==== EXTRACTED TEXT

Bhardwaj’s wispy voice, which is apt for such compositions, along with the string and horn arrangements makes this a really pathos-filled song. However, there’s no plot point in the film with enough emotional weight to carry the composition. The movie follows the twins, the cunning gangster Charlie and the upright social worker Guddu, played by Shahid Kapoor, who went down their respective paths at an early age when their father died of suicide. The song only pops up like a sound bite when this memory is recalled briefly. Its scope and vision are too expansive to be contained within and tied to the film itself.
Moving away from one of the best products of the Gulzar-Bhardwaj combo, we come to the soundtrack’s pop pleasures. Dhan Te Nan is a club track from a time when club tracks were yet to find the present Bollywood template of Punjabi-hook-with-a-rap-section. The song is a winner for its earworm of a hook, a simple kinetic beat, the different yet complementary vocal textures of Sukhwinder Singh and Vishal Dadlani, and unique elements such as the surf rock guitar, which is presumably a throwback to Misirlou’s use in Pulp Fiction, definitely one of the film’s inspirations.
Bhardwaj and Gulzar almost always bring their A game when it comes to slow romantic songs. Pehli Baar Mohabbat is no different. Mohit Chauhan’s crooning is reminiscent of a pleasant period in Bollywood music when the Arijit Singh/T-Series template was yet to happen to romantic tracks. The hook goes, I have loved for the first time/I have loved for the last time. Chauhan’s passionate voice really sells the lines, but again, like the title track, there’s no meat in the film’s romantic subplot to support the song. As a result, it is relegated to the end credits.
Raat Ke Dhai Baje is a rollicking fun track woven around the wedding night of Guddu and Sweety (Priyanka Chopra). Sweety is over the moon but Guddu isn’t. The marriage, a result of an unplanned pregnancy, wasn’t what he wanted. Moreover, Sweety is the sister of a thuggish politician. Gulzar’s lyrics underline the dichotomy between Sweety and Guddu’s feelings. While the parts sung by Sunidhi Chauhan and Rekha Bhardwaj express happiness, Suresh Wadkar and Kunal Ganjawala sing, “Ishq mein jalte hue saans tezaabi lage” (My breath feels acidic while I burn in love).
Could a song about AIDS awareness be fun and not preachy? Yes. In Fatak, Gulzar accords the virus the status of a malicious bee that can sting you anytime. Fatak exists as an introductory song for Guddu, who performs it in a red-light area to make sex workers aware about the use of condoms. Ironically, soon enough, he gets to know he has made his girlfriend pregnant because he did not use one – which sets up one half of the wild chain of events in Kaminey. Situational filler tracks usually come with unmemorable tunes, but Fatak has enough energy and lyrical flavour to never be uninteresting.
The Kaminey album is a textbook example of how original tunes can spruce up a film with no need or place of music in its narrative, and even add to its memorability for posterity. Today, it can be enjoyed as a listening experience independent of the film’s context, but this experience becomes better if the soundtrack is seen as something that is filling the emotional gaps in the narrative and shading its characters.
The film’s 130-minute runtime does not let Bhardwaj dwell on the angst shared by the estranged brothers who are now caught up in a dirty mess that has roots in their individual choices. The Kaminey title track underscores this mood, just as Pehli Baar Mohabbat says a lot about Guddu and Sweety’s warm relationship outside of the specific events. In a film that is all surface, the music brings out the depth.

========
==== EXTRACTED DATA

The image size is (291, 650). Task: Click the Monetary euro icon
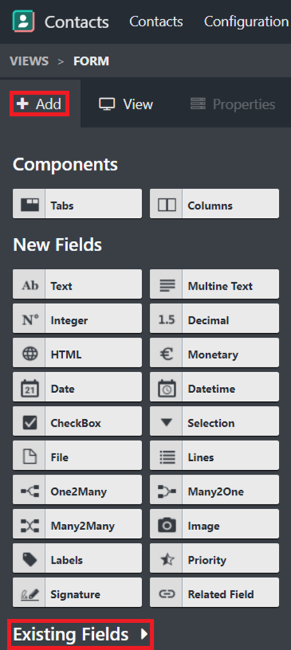[x=167, y=354]
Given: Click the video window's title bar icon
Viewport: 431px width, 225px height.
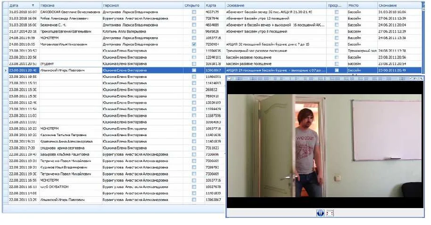Looking at the screenshot, I should [229, 78].
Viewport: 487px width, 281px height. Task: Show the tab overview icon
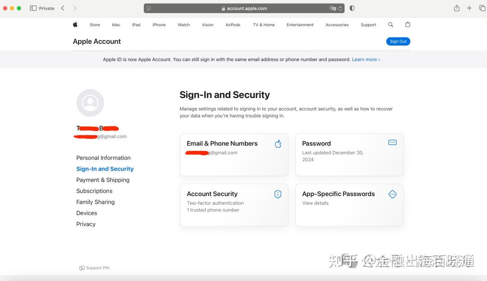tap(482, 8)
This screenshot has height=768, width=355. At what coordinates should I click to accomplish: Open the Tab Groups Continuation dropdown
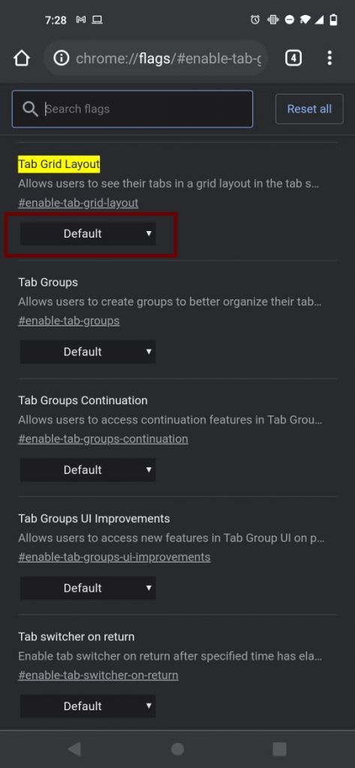point(88,470)
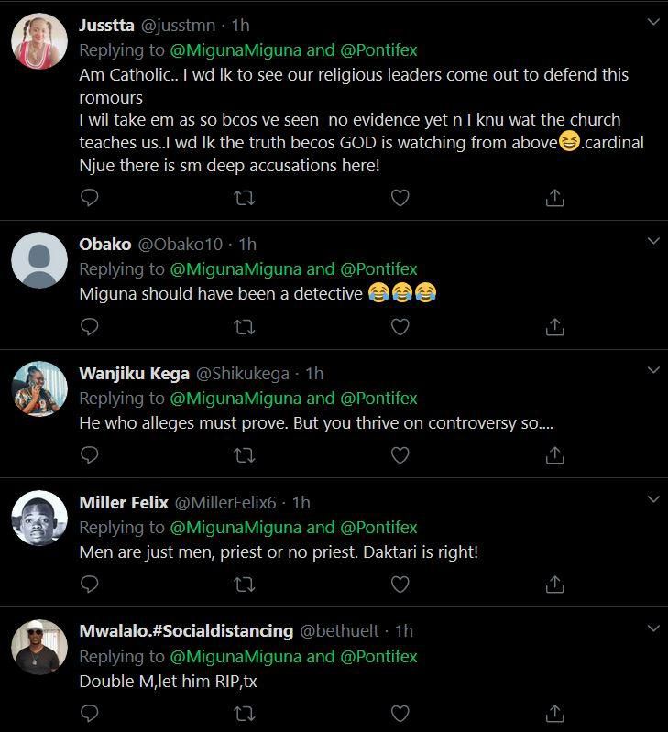
Task: Retweet Obako's detective tweet
Action: pos(245,326)
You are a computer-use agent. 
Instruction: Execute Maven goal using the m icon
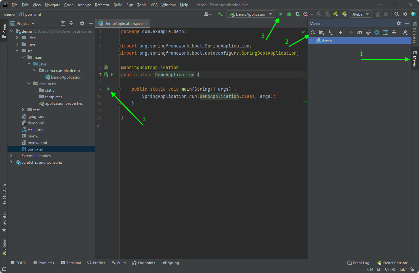[360, 32]
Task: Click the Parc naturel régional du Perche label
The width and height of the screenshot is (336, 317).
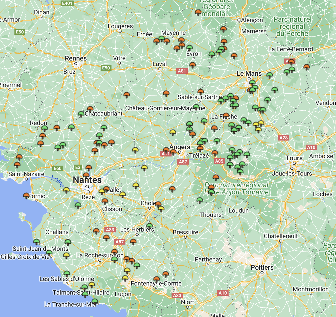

========

__TO DO__
• 1. In the text on the Kaminey soundtrack, which two singers provide the vocals on Dhan Te Nan?
• 2. Please transcribe the text on the Kaminey soundtrack from "The Kaminey album" up to and including "out the depth.".

__ANSWERS IN ORDER__
• 1. Sukhwinder Singh and Vishal Dadlani.

• 2.
The Kaminey album is a textbook example of how original tunes can spruce up a film with no need or place of music in its narrative, and even add to its memorability for posterity. Today, it can be enjoyed as a listening experience independent of the film’s context, but this experience becomes better if the soundtrack is seen as something that is filling the emotional gaps in the narrative and shading its characters.
The film’s 130-minute runtime does not let Bhardwaj dwell on the angst shared by the estranged brothers who are now caught up in a dirty mess that has roots in their individual choices. The Kaminey title track underscores this mood, just as Pehli Baar Mohabbat says a lot about Guddu and Sweety’s warm relationship outside of the specific events. In a film that is all surface, the music brings out the depth.